The emergency services sirens may be more subdued here but the state in the shape of the CRS riot police is in evidence. The CRS is notorious for its brutality towards young people, protesters and the Maghrebi and African populations. In the centre of an Algerian/African market, a CRS armoured truck is provocatively and obtrusively parked up.

On late night French TV talking heads discuss, “Qui était vraiment Mohammed Merah?” the man who was shot dead by the police in Toulouse on March after shooting seven people. France, unlike Britain, does not emphasise ‘multiculturalism’ but instead is a country proud of its secularism, expecting its ‘citizens’ to identify with the capitalist Nation-State of the Republic. The French capitalist state certainly does not want the working class to identify with its own class interests as it had done in history such as in 1871 and 1968.

Capitalism in France appears to be doing no so badly considering the world economic recession and the eurozone crisis (GDP growth was 1.7 percent in 2011). Just 45 minutes up country from Marseilles is the bourgeois town of Aix-en-France which is saturated by tourism and consumerism. France is still operating a mixed-economy of state-run industries, and a private sector. There is considerable rail infrastructure; trains and trams are built by Bombardier and Alsthom, the cars are Renault, Peugeot and Citroen, and there is a 35-hour working week.

As soon as Hollande was elected President in May he was summoned to Berlin to answer to the financial capitalists in charge in Europe. Recently the German Chancellor criticised Hollande for allowing the French economy to stall, and his plans to increase the cost to companies of laying off workers does not go down well with capitalist interests.

The ‘Parti Socialiste’ (PS) won a majority in the parliamentary elections in June. The main issue on French TV was Olivier Forlani of the ‘Divers Gauche’ standing against PS luminary Segolène Royal and eventually defeating her in the second round. Yet even this was overshadowed by the Feydeau farce that was Hollande’s new partner tweeting she wanted Forlani to win rather than Royal, the President’s ex-partner and mother of his four children. The deep sexism in French life was evident when female commentators asked: “How can Hollande run France if he can’t control his girlfriend?”

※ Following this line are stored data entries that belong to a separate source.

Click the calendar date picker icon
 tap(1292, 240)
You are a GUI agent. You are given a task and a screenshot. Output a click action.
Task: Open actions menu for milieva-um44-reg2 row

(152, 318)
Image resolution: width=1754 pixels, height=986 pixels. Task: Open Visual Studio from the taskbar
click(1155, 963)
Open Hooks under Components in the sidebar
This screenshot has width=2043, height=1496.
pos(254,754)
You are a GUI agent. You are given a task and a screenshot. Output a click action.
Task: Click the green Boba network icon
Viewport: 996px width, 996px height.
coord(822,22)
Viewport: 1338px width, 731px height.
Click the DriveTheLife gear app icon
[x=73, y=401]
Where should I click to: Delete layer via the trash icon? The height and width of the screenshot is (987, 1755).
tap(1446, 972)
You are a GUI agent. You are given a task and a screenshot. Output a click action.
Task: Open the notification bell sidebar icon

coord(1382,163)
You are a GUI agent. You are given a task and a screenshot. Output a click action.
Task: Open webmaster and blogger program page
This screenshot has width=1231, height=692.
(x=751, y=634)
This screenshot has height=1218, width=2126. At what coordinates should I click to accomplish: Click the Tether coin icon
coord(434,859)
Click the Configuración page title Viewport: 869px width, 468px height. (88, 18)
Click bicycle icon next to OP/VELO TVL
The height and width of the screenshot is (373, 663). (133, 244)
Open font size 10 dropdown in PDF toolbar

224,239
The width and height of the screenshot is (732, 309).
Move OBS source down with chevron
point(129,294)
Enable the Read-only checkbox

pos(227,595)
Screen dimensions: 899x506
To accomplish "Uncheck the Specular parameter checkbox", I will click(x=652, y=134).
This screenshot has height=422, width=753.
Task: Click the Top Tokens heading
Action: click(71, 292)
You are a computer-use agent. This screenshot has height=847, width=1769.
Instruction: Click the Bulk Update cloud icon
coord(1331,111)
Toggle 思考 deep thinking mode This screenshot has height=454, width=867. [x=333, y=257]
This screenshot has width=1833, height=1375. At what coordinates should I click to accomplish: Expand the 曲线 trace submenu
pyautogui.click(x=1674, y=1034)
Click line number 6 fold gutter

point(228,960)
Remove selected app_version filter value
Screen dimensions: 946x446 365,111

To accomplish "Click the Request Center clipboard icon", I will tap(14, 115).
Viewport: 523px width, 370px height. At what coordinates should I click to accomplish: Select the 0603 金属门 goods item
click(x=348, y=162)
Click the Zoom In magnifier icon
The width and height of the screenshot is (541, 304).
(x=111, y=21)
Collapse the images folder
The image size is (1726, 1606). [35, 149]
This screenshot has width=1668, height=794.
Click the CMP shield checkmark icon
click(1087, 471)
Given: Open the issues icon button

These events are a long way from ‘Les événements’ of May 1968 when a student strike developed into the largest general strike in history involving 11 million workers (2/3 of the workforce). The country came to a standstill, De Gaulle left the country for Germany to confirm he had the support of the French Army there and workers occupied the means of production. It ended with some concessions but with capitalism and capitalist political control intact.

The abolition of capitalism and the transformation to a socialist society is the only solution to France’s many problems. The capitalist class say that socialism is impossible because it is in their class interests to say so. All the ‘socialist’ parties, Leftist and Trotskyite groups in France offer policies to patch up capitalism and do not offer real socialism and can be described as ‘possibilists’. The Socialist Party of Great Britain’s sole aim is to achieve the goal of socialism and this has been described as ‘impossibilism’. In 1968 in Paris the cry was “Soyez réalistes, demandez l’impossible” and there can be no other way forward for human society but socialism.